Kwestia spadkowiczów rozstrzygnięta. W niedzielne popołudnie Wisła Kraków przegrała 2:4 wyjazdowe starcie z Radomiakiem Radom. Ten wynik sprawił, że „Biała Gwiazda” żegna się z najwyższą klasą rozgrywkową po 26 latach.
Brak wygranej w czterech meczach z rzędu spowodował, iż Wisła Kraków znalazła się w bardzo nieciekawej sytuacji na dwie kolejki przed końcem rozgrywek. Dodatkowo w ten weekend punktowali Śląsk, Jagiellonia i Stal. Tym samym „Biała Gwiazda” nie miała wyjścia. Potrzebowała trzech oczek w Radomiu.
Wisła Kraków żegna się z ligą
Niedzielny pojedynek rozpoczął się dla Wisły wyśmienicie.

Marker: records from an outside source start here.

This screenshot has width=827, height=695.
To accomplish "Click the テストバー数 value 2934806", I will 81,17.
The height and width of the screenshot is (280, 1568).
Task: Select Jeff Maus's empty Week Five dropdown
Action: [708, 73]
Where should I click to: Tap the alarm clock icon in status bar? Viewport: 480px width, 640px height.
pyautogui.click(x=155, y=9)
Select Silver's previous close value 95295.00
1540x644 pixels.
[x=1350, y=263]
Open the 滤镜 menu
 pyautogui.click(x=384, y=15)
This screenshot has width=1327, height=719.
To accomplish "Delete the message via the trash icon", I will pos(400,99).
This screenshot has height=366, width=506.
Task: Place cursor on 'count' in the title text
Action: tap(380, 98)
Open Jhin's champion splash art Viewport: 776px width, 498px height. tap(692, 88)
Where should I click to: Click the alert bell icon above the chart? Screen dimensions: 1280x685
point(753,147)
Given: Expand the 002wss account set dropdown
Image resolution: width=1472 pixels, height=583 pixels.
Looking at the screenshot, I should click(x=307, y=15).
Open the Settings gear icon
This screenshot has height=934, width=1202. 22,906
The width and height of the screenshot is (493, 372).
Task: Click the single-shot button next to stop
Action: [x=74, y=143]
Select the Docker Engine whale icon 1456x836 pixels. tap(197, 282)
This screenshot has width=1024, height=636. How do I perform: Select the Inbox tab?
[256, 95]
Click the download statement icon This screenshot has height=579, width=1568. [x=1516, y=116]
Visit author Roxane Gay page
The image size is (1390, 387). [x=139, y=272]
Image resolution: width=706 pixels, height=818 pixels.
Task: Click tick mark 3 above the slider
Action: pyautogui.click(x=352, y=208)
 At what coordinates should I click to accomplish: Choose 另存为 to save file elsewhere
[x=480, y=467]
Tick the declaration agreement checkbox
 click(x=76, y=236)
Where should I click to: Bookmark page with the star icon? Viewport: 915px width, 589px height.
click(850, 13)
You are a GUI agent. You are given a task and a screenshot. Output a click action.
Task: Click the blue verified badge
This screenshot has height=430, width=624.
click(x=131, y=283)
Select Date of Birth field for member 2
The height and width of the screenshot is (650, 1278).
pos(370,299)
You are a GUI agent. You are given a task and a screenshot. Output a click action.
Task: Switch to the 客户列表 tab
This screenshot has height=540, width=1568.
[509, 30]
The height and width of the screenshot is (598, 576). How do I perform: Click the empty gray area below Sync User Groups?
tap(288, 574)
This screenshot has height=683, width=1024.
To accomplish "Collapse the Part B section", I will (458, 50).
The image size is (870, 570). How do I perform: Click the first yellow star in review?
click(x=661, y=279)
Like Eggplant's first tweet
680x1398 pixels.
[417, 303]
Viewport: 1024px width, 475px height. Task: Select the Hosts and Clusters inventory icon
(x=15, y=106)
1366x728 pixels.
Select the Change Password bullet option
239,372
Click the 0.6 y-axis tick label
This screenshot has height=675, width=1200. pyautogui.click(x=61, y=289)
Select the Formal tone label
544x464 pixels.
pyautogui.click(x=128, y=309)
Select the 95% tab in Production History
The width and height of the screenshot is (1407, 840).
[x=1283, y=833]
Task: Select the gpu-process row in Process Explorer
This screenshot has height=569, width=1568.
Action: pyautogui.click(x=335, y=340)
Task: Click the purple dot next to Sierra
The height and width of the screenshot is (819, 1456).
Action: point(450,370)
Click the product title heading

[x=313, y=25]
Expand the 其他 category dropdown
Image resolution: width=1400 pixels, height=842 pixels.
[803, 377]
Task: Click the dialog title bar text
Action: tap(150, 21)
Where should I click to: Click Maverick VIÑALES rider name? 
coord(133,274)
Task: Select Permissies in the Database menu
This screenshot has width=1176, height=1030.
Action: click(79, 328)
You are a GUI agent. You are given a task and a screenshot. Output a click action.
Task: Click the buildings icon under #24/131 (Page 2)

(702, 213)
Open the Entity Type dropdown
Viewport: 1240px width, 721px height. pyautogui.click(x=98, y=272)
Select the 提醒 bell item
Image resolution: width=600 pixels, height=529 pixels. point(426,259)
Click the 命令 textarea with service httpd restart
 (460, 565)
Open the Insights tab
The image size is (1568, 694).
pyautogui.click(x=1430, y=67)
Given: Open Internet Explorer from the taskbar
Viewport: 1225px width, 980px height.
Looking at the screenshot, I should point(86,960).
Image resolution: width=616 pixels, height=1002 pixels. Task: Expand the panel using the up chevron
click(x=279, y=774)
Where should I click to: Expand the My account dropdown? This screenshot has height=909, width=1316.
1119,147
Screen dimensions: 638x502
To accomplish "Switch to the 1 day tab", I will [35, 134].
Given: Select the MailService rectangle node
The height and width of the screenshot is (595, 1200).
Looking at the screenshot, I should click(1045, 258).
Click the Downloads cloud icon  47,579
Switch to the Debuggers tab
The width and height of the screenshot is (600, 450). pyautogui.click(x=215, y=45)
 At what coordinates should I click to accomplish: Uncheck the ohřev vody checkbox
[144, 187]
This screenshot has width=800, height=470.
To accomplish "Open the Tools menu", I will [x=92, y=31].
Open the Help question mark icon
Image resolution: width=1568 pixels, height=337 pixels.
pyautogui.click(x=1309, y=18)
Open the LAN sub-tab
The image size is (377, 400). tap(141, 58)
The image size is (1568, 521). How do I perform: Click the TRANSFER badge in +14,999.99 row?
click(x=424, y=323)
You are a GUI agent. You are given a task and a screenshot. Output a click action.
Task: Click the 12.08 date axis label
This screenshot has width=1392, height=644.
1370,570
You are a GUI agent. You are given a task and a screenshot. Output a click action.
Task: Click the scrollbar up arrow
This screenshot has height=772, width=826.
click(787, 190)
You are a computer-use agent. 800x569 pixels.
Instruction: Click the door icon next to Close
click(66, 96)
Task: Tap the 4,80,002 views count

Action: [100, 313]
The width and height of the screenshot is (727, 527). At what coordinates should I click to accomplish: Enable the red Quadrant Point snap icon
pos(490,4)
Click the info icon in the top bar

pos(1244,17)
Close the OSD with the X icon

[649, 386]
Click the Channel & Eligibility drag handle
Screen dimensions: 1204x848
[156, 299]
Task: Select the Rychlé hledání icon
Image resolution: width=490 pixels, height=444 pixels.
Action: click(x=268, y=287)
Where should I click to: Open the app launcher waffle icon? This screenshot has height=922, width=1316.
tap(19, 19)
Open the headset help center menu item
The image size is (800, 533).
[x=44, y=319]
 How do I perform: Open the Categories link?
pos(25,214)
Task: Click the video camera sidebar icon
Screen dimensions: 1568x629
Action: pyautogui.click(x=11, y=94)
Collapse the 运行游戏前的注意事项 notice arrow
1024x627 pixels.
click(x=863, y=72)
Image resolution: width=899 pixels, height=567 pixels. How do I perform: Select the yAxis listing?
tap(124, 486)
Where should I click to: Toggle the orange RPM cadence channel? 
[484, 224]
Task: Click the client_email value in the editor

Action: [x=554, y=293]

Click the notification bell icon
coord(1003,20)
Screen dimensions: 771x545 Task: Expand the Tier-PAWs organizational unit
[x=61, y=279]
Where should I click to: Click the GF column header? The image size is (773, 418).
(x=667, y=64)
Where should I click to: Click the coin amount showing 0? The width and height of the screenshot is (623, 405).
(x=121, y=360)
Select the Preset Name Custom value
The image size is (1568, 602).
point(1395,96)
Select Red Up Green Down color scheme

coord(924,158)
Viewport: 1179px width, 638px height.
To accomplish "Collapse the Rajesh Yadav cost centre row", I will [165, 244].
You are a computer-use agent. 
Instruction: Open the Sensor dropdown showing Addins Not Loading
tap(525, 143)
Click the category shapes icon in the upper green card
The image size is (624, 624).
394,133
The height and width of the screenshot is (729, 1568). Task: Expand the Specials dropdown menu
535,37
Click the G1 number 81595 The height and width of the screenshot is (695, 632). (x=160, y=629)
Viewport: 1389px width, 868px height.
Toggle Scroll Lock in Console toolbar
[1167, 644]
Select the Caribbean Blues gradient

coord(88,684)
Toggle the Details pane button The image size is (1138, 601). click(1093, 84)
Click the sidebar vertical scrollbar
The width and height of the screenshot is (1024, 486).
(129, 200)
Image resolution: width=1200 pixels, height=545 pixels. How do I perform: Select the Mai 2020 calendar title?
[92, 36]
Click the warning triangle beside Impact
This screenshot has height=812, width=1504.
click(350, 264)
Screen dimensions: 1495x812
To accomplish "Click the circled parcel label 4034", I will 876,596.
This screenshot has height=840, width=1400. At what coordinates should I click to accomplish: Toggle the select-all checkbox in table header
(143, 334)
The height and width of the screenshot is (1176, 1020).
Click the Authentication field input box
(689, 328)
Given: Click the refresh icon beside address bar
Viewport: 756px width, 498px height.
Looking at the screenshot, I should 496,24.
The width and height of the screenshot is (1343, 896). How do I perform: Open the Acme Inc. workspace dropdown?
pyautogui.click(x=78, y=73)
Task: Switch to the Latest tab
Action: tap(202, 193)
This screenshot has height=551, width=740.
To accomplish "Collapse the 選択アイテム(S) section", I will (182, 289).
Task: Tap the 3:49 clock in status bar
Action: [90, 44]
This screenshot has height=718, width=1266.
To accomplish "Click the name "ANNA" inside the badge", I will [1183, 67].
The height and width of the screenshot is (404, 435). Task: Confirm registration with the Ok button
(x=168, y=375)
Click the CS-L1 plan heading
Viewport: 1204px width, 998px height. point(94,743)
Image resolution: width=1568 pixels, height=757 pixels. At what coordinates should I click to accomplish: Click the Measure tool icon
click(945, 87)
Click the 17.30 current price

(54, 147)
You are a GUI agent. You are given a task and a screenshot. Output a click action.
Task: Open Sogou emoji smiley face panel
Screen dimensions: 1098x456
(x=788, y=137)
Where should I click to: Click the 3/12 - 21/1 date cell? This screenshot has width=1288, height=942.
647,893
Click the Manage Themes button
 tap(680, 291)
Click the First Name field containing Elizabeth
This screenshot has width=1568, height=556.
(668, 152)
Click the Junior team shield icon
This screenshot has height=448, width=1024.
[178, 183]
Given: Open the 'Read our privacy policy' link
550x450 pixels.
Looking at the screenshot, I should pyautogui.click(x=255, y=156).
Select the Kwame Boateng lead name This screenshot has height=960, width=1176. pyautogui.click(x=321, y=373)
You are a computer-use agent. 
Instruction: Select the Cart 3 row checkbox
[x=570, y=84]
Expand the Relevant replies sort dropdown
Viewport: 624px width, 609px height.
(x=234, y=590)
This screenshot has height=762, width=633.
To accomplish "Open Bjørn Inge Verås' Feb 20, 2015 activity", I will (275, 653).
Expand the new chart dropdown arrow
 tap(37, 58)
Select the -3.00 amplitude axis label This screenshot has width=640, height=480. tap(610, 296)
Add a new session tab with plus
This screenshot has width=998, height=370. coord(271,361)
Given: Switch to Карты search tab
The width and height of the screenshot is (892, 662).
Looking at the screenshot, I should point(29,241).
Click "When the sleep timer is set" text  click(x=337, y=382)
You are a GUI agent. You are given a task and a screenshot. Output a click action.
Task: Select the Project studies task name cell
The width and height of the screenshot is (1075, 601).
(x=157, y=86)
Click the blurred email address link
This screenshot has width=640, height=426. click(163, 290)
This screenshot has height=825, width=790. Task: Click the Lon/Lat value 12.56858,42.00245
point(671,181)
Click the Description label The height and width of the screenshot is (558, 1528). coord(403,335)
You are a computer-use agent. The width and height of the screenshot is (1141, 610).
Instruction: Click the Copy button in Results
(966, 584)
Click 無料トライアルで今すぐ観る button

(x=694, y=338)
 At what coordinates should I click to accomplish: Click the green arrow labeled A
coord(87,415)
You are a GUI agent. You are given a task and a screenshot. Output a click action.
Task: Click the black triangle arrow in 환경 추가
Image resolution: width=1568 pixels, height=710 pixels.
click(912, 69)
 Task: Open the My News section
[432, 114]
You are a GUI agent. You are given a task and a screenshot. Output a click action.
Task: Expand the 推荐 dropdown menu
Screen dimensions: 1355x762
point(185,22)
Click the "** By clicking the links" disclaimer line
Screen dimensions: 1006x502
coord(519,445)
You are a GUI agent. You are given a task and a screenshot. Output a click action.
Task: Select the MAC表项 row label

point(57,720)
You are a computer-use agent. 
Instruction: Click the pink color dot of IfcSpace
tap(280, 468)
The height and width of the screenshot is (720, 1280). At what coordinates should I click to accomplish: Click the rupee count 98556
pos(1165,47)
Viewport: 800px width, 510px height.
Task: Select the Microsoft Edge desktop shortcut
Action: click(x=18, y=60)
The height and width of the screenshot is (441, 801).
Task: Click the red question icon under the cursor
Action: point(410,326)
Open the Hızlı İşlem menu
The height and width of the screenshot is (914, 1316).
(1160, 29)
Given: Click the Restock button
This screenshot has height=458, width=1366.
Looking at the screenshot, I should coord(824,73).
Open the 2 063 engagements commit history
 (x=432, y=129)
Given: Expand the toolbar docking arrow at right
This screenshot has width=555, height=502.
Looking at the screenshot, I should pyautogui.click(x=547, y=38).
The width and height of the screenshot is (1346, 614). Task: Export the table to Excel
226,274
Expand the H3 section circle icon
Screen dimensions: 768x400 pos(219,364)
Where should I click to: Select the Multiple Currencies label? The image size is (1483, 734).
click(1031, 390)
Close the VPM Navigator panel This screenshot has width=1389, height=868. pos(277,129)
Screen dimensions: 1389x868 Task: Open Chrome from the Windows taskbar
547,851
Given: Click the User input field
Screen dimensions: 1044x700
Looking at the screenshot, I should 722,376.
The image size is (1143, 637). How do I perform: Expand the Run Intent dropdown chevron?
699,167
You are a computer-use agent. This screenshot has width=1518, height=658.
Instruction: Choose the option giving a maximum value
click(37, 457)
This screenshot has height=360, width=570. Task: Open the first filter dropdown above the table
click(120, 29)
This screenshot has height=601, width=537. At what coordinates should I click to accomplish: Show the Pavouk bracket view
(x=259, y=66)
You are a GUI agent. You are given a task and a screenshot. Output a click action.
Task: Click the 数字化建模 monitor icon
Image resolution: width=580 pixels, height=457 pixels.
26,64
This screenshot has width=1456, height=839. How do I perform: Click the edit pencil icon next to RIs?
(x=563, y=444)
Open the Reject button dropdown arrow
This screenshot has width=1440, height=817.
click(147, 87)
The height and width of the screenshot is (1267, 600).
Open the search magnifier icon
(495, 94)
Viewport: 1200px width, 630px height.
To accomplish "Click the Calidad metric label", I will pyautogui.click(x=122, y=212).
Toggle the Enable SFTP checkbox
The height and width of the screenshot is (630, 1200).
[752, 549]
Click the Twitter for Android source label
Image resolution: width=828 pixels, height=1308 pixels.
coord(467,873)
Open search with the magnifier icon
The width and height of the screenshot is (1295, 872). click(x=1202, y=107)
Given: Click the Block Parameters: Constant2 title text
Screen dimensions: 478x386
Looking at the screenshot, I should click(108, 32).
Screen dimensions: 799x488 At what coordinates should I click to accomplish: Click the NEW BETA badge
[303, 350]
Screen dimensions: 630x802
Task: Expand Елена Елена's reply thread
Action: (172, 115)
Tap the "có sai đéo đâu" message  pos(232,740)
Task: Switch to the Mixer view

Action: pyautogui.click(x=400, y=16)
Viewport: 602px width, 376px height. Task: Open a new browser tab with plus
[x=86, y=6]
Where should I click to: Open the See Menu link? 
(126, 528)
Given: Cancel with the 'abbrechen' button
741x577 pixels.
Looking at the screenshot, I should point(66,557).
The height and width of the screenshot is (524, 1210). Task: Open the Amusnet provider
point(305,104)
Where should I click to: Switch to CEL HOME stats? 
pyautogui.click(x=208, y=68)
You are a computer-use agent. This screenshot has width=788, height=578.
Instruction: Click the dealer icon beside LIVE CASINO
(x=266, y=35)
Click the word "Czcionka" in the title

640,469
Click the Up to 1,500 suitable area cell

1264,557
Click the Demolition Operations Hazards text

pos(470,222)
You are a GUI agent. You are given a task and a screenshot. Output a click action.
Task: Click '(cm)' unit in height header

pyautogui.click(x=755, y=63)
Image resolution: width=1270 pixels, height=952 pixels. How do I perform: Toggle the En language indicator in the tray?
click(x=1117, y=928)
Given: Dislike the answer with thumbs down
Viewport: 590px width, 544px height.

Już w 8. minucie spotkania do siatki trafił Tsitaishvilli. W drugiej połowie prowadzenie gości podwyższył Savic. Wydawało się zatem, że Wisła zdoła wywieźć trzy punkty i będzie dalej w grze o utrzymanie.
Radomiak nie złożył jednak broni. Bohaterem gospodarzy został Angielski, który ustrzelił hat-tricka. Z kolei na cztery minuty przed końcem regulaminowego czasu gry wynik spotkania ustalił Abramowicz. Wisła Kraków żegna się z PKO BP Ekstraklasą i będzie rywalizować na zapleczu w trakcie sezonu 2022/2023.